The trailer brake operated in the cab (usually a dashboard-mounted lever) was outlawed by EU at some time during the '80s IIRC. Judiciously used, they were a useful safety device to help guard against jack-knifing, especially on loose gravelly surfaces. However, they were open to severe abuse by traction drivers seeking to preserve their unit brakes by burning out someone else’s trailer brakes, (which is exactly why they were outlawed from what I remember at the time).
I had a few Scanias the first a P cab with a tag axle and all were fitted with a trailer brake.I was one of those drivers that abused the Norfolk Line trailer brakes but to be fair the brakes on their trailers were pretty poor
You can just imagine big trailer leasing companies and traction people like CTR, Euro-something, Rentco, Ferrymasters, Van Daele, Cross Channel Services, Norbert Dentist-strangler, etc etc banding together to lobby the EEC / EU in Brussels, can’t you. It must have been costing them a fortune in brake wear!
That would have been a cost but safety would be compromised as well.
If using the trailer brakes only they would easily over heat.
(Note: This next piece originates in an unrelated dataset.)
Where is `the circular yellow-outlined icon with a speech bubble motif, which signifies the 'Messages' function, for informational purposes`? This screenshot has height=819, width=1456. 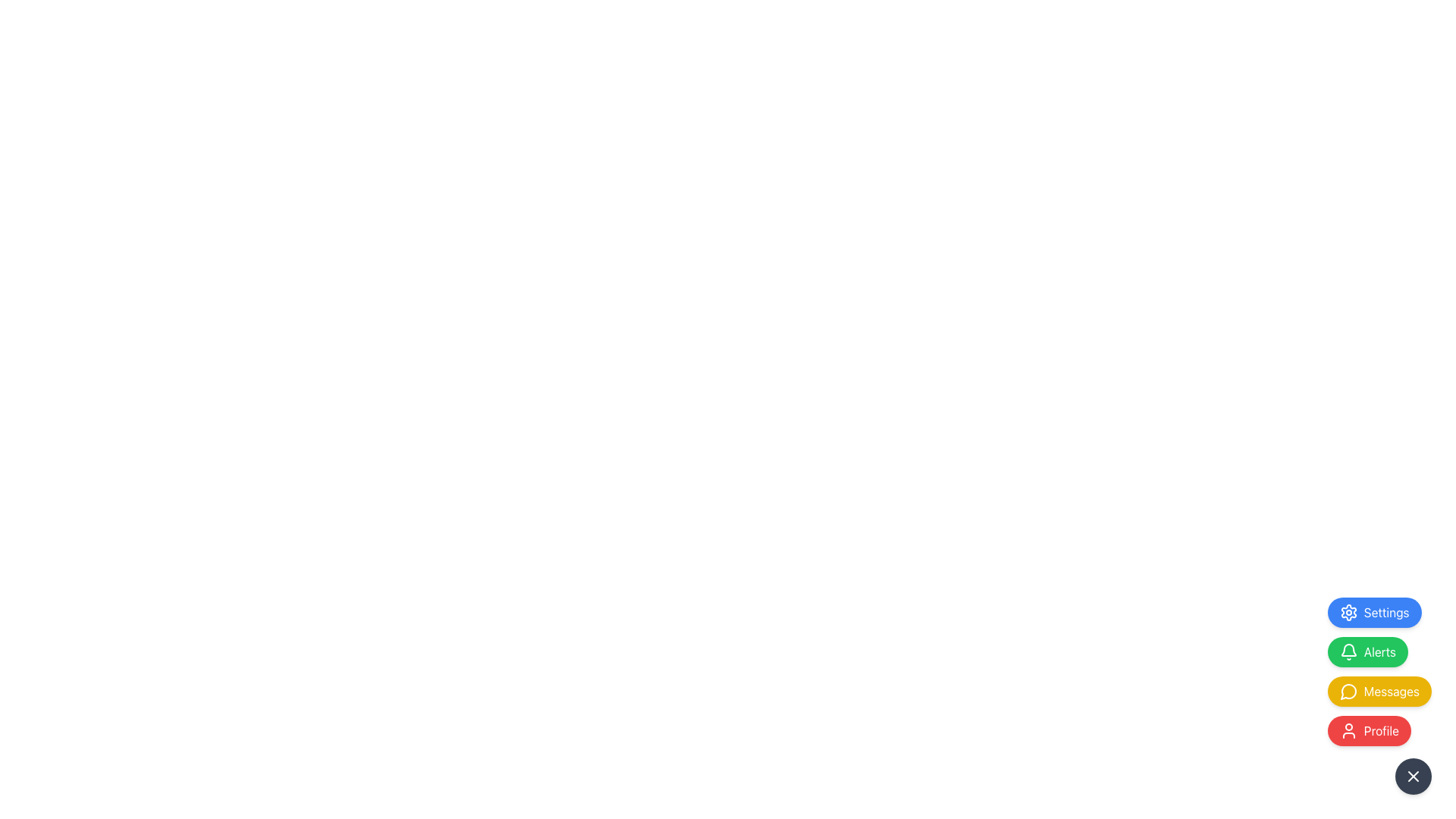 the circular yellow-outlined icon with a speech bubble motif, which signifies the 'Messages' function, for informational purposes is located at coordinates (1348, 692).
So when the footbrake was used it would be effective on the unit and less effective
(if at all) on the trailer. Exactly the opposite of what you want.
Judicious use of just the trailer brake might well be OK, but there is far too much scope for (avoidable) error, that they do not seem a good idea to me. You and I, dear reader, might be excellent and infallible but the others aren’t.
Quite correct. That’s because I have the intelligence to perceive when I am driving more correctly than those around me. This is because we are not all equal, are not blessed with equal gifts or equal opportunities. Welcome to the real world.
A double drive Thorny 8 wheeler, what’s not to like. Where I was gainfully employed we had 3 (Thornys own engines) They were great machines.
Re Concorde. I regret to this days not booking a ticket. Summer Saturdays an Air France Concorde had a few hours ‘downtime’ so for £100 a ticket it would do Heathrow to Leeds/Bradford (everybody off) and then (another full load) a quick 1 hour blast out over the North Sea. Back at LBA, load up again and back to Heathrow.
It would have been worth the £100 just for the take off experience.
Then evening flight to New York
Not very clear, but I would have roped those barrels a bit differently.
Roping over a fly-sheet is naughty, but we had old ones we could rope over, as well as decent ones we didn’t rope over.
I would put ropes in line with the ends of the pallets to keep the drums centred on the pallets.
Having said that, the load looks neat and safe enough.